Franklin was labeled as Seattle's second baseman of the future as a prospect and quickly lived up to the hype, hitting .299 with four home runs and 13 RBI through his first 30 big league games. He cooled down eventually and finished with a .225 average but still managed a .303 on-base percentage and clubbed 12 homers in 102 games while holding his own at second, overall a very respectable year for a 22-year-old rookie. 

He and fellow rookie Brad Miller developed chemistry up the middle and were a possible double-play duo for years to come. But with the additions of Cano and veteran utility man Willie Bloomquist, both Miller's and Franklin's futures are now in question. More notably in question is Franklin's near future.

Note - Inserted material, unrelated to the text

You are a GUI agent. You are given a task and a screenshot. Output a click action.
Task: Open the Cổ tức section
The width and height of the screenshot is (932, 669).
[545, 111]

BOSTON, MA - OCTOBER 05:  David Price #14 of the Tampa Bay Rays pitches against the Boston Red Sox during Game Two of the American League Division Series at Fenway Park on October 5, 2013 in Boston, Massachusetts.  (Photo by Jim Rogash/Getty Images)
Jim Rogash/Getty Images

Jon Morosi of Fox Sports tweeted that the Mariners could potentially make a run at Tampa Bay Rays ace David Price. This deal would surely need to involve prospects, as Morosi notes in the tweet, and the Mariners certainly have a talented young crop, of which Franklin is a part.

Seattle Times Mariners beat writer Ryan Divish tweeted that any deal for Price would need to include prized pitching prospect Taijuan Walker.

According to a source, any trade for David Price would have to include Taijuan Walker

— Ryan Divish (@RyanDivish) December 6, 2013

This makes sense, as Walker is one of the best young arms around, and the Rays had tremendous success last time they traded a big-name pitcher for a stud prospect.

Last winter, the Rays sent James Shields to Kansas City for Royals top prospect and eventual Rookie of the Year Wil Myers. Having a young duo of Myers, who turns 23 on December 10, and Walker (age 21) would give the Rays an unreal pair of budding superstars for at least the next decade. 

Where does Franklin factor into all this, you ask? 

Well, being that Price is a top left-handed arm in baseball and a former Cy Young Award winner, the Rays could get understandably greedy. Walker and Franklin may be the eventual Price tag (see what I did there?), and I don't doubt Jack Zduriencik's willingness to pull the trigger. 

Even if the Price trade falls through, the M's have been linked to Matt Kemp trade rumors by Morosi. The Dodgers would seek prospects in return, the top candidates once again being Franklin and Walker. 

ANAHEIM, CA - SEPTEMBER 20:  Shortstop Nick Franklin #20 of the Seattle Mariners forces Mike Trout #27 of the Los Angeles Angels of Anaheim out at second base before throwing to first to complete the double play in the fourth inning at Angel Stadium of An
Jeff Gross/Getty Images

But, do the Mariners need to get rid of Franklin?

While he isn't the prototypical designated hitter, Franklin certainly doesn't need to play in the field. The Mariners don't have a true DH on the roster, and while bringing back Kendrys Morales is a real possibility, Franklin could turn his focus to offense and spell Cano at second.

Franklin could change positions. This is rather undesirable, but he's still young and has played a lot of shortstop in the minor leagues. Franklin and Cano up the middle for the next ten years doesn't sound bad at all, and the offseason would give him a chance to work on the position switch.

Certainly, Franklin can't sit the bench, though. Lloyd McClendon would surely find a way to use him with Cano, but the trend appears to be favoring a trade that includes Franklin in exchange for a big-name, instant-impact player.